This time the bureaucratic process has given us a real doozy—it’s called the Health Insurance Portability and Accountability Act or HIPPA headaches for short. The unintended affects of HIPPA could have a dramatic effect on you. Don’t you just love government red tape?
HIPAA legislation took effect in April of 2001. It set national standards for the protection of ‘individually identifiable health information.’ Specifically, the Rule relates to how health care organizations share and divulge medical information.
There are good reasons for these new protections. They are designed to prevent unauthorized invasions into your medical privacy.
If you’ve ever received a letter from a drug company marketing their solution to one of your ailments, chances are the information was purchased from your pharmacy making them aware of your condition. The new HIPAA regulations are designed to prevent this and other unauthorized releases of your medical information.
Basically, health care providers now must have your written permission before they can release any of your medical information to anyone else. This can cause some very awkward situations.

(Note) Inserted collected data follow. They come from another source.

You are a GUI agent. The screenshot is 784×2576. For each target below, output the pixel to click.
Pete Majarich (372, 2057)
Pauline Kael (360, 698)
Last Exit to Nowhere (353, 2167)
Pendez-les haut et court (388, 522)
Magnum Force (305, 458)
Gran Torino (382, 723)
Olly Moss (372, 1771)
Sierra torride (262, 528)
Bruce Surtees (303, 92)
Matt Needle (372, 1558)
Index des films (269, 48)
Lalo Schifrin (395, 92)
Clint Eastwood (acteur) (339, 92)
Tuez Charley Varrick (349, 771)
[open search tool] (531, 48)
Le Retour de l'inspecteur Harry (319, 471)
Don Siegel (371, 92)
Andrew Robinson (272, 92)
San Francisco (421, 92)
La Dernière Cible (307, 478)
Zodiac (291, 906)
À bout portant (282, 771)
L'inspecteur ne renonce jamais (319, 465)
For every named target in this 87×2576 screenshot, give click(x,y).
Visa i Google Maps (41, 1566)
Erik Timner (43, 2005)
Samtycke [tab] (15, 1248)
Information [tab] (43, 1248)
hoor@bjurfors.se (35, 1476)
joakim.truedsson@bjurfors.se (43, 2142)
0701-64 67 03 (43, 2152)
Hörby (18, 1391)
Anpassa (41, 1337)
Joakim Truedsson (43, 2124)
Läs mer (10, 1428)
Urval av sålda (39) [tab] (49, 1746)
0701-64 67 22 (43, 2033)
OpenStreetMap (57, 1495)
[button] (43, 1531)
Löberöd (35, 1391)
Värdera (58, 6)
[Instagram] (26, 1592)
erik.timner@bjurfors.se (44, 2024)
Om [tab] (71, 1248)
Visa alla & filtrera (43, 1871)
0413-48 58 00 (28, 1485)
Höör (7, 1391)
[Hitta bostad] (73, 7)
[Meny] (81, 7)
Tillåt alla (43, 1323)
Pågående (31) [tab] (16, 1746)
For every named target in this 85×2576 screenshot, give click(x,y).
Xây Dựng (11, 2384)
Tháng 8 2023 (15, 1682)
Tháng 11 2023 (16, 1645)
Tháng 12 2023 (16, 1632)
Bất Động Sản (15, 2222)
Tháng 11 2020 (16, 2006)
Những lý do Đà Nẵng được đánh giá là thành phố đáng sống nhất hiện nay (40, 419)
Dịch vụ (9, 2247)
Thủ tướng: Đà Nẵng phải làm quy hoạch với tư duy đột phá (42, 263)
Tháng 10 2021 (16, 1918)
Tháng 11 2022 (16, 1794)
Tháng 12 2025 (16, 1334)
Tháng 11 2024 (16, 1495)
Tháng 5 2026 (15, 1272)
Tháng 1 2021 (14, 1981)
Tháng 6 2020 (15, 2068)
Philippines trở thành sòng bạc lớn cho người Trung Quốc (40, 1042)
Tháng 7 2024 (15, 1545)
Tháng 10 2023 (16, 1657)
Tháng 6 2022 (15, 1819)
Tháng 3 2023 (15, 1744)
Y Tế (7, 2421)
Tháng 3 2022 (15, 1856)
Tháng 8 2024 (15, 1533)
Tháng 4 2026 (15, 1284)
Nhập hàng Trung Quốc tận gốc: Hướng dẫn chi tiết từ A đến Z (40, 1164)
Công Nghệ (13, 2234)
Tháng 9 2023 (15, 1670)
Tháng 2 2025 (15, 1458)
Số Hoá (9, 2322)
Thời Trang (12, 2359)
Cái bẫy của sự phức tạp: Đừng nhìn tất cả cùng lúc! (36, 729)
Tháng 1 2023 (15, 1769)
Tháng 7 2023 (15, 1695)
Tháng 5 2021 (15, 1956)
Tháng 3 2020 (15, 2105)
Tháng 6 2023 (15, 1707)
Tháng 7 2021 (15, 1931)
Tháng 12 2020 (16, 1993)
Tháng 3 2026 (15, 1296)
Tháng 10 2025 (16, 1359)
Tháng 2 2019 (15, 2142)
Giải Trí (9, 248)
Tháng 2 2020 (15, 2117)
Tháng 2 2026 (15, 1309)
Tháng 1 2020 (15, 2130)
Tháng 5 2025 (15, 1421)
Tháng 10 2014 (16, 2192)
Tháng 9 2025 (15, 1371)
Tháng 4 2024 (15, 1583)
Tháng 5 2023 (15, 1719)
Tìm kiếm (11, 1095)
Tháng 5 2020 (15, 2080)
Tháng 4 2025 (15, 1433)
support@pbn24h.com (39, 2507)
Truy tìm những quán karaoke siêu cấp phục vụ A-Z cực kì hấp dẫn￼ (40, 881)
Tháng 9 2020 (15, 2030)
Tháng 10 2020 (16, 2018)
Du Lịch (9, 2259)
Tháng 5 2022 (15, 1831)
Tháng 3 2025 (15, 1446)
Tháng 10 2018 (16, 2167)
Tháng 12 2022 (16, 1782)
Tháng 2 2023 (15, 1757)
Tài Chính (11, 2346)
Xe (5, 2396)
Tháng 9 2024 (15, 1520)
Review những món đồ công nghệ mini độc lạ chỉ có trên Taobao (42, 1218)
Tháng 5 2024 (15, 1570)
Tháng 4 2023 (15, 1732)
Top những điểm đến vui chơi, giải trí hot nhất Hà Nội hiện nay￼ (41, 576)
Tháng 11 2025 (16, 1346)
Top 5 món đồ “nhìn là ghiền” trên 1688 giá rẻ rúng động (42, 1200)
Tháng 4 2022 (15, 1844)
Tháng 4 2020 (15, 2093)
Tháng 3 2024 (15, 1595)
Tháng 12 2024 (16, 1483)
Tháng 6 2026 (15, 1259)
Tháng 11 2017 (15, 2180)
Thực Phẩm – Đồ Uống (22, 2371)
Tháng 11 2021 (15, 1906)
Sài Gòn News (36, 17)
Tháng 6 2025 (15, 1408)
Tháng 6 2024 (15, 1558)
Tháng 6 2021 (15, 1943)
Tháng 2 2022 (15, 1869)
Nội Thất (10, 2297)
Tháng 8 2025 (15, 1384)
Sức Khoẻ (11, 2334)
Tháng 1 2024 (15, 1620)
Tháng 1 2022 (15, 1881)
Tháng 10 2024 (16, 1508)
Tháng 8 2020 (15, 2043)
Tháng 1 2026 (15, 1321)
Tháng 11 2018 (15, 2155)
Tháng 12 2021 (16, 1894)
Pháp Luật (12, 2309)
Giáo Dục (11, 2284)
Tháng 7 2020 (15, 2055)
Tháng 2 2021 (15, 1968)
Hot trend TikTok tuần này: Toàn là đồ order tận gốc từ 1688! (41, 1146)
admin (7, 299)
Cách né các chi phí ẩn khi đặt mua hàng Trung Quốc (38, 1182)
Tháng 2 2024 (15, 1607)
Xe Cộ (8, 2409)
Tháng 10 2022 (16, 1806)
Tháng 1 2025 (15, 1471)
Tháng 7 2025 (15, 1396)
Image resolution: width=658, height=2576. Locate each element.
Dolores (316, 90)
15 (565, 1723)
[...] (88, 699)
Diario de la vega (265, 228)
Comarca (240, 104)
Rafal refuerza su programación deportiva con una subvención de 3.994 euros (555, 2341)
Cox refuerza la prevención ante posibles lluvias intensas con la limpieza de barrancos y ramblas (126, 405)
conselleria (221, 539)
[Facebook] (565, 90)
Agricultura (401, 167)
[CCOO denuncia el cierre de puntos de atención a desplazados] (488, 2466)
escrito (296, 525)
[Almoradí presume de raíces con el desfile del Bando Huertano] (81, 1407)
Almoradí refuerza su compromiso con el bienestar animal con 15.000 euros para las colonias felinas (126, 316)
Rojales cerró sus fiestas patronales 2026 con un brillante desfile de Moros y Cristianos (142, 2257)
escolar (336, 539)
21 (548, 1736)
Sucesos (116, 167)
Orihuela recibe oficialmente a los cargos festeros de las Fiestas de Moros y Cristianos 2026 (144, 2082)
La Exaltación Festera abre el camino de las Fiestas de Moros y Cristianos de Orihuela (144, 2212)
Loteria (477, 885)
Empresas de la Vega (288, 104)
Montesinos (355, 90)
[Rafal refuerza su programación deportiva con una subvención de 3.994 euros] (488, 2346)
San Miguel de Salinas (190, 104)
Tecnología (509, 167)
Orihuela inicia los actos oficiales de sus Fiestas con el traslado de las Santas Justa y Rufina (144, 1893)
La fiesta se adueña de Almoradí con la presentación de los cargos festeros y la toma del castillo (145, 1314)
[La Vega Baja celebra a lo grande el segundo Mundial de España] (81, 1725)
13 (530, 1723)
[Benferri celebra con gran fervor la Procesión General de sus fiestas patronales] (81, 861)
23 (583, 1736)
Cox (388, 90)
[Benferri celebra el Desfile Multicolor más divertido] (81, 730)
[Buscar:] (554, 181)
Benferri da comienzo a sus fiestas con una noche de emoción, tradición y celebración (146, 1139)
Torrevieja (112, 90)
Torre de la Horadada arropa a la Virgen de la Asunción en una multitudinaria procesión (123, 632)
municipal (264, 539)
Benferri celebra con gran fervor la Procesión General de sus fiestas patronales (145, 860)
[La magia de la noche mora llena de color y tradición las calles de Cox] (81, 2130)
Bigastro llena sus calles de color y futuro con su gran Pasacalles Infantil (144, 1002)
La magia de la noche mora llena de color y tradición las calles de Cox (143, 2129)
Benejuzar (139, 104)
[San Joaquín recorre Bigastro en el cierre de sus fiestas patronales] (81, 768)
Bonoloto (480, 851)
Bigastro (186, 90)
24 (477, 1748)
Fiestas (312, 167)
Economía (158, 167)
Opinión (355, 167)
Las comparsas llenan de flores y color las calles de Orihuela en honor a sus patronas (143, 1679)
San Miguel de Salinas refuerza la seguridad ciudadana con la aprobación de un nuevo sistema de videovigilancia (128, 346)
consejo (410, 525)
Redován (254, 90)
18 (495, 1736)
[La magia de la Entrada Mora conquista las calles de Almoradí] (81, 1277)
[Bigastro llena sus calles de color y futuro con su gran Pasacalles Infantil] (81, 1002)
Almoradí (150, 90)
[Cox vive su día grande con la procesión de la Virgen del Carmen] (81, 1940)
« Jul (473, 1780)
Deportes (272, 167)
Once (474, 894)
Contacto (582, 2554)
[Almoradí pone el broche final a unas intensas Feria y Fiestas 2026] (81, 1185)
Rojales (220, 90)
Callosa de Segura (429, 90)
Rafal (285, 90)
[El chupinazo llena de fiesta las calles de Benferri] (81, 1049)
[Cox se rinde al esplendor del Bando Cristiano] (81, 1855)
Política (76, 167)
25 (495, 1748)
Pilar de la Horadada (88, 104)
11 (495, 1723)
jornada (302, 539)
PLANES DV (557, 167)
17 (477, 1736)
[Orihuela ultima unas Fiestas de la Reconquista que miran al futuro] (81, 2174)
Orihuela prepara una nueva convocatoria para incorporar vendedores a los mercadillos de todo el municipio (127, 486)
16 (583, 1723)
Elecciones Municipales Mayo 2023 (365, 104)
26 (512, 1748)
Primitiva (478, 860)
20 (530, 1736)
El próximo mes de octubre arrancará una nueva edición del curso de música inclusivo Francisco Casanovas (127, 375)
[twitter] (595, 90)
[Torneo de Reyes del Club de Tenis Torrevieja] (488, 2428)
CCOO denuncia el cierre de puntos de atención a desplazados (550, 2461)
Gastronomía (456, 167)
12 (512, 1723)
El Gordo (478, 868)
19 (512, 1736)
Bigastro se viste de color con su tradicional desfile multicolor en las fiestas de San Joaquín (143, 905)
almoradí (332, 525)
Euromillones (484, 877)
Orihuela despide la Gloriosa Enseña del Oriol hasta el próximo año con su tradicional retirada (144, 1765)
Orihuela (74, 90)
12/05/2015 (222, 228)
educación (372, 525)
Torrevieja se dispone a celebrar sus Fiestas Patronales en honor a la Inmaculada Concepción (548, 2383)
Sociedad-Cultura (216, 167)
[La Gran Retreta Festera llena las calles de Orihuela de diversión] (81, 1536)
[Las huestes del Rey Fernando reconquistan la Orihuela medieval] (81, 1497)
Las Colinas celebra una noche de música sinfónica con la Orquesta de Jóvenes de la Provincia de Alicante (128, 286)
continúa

For instance, one man’s wife recently went to the doctor. The doctor sent her to the hospital for some tests. The hospital in turn admitted her. She was unable to contact her husband, and after several hours, he tried to find out where she was and how she was doing. But neither the doctor’s office nor the hospital would provide him any information.
In fact, the doctor’s office wouldn’t even tell him what hospital they sent her to or that she had been admitted. He had to call all of the local hospitals in his area to try to locate her. The hospitals wouldn’t tell him anything either! Only after hours of frantically searching for his wife was he able to convince the doctor’s office to at least tell him what hospital she was in.
The problem is that HIPPA regulations are being applied differently from place to place. While HIPAA regulations do permit the release of general information, some organizations take the safest route for them and won’t release any information unless specifically authorized by the patient. At other institutions however, little has changed. HIPPA merely brings some conformity to how they’ve always handled privacy matters.
There are other scenarios in which these regulations could impact you. For instance, let’s say that you have a 19-year old child attending college who is involved in an activity that resulted in their need for medical care. Since a 19-year old is considered an adult, they would have the power to keep you from being told of their medical condition or even contacted.
Even though their medical bills might be covered under your insurance plan, you would not be privy to any of the medical information. In fact, you might be prevented from even visiting them if they indicate to the hospital that they don’t want visitors. One hospital we spoke with said hospital security guards would prevent such visits when requested by the patient.
HIPAA impacts the sharing of information if you are single or in a non-traditional relationship.
Nowadays, many older couples forgo marriage and live together for financial reasons. Same-sex relationships are more common. You may be a widow or widower. In any of these situations, medical providers are no longer required to provide information to others without proper authorization. It is important that those in these situations have the proper documents in place that would allow someone else to make medical decisions if you are unable.
So what can you do? First, pay attention to the forms you fill out that authorize the health care provider to release your information. It is important that you list those that you would want to know about your condition.
Secondly, it is vital that you have a Medical Power of Attorney in place which names the person (and alternates) authorized to make medical decisions on your behalf should you be incapacitated. Forms granting the release of medical information don’t provide for someone to make decisions on your behalf.
Lastly, you may want to add a HIPAA release authorization to existing estate planning documents such as trusts, living wills and powers of attorney.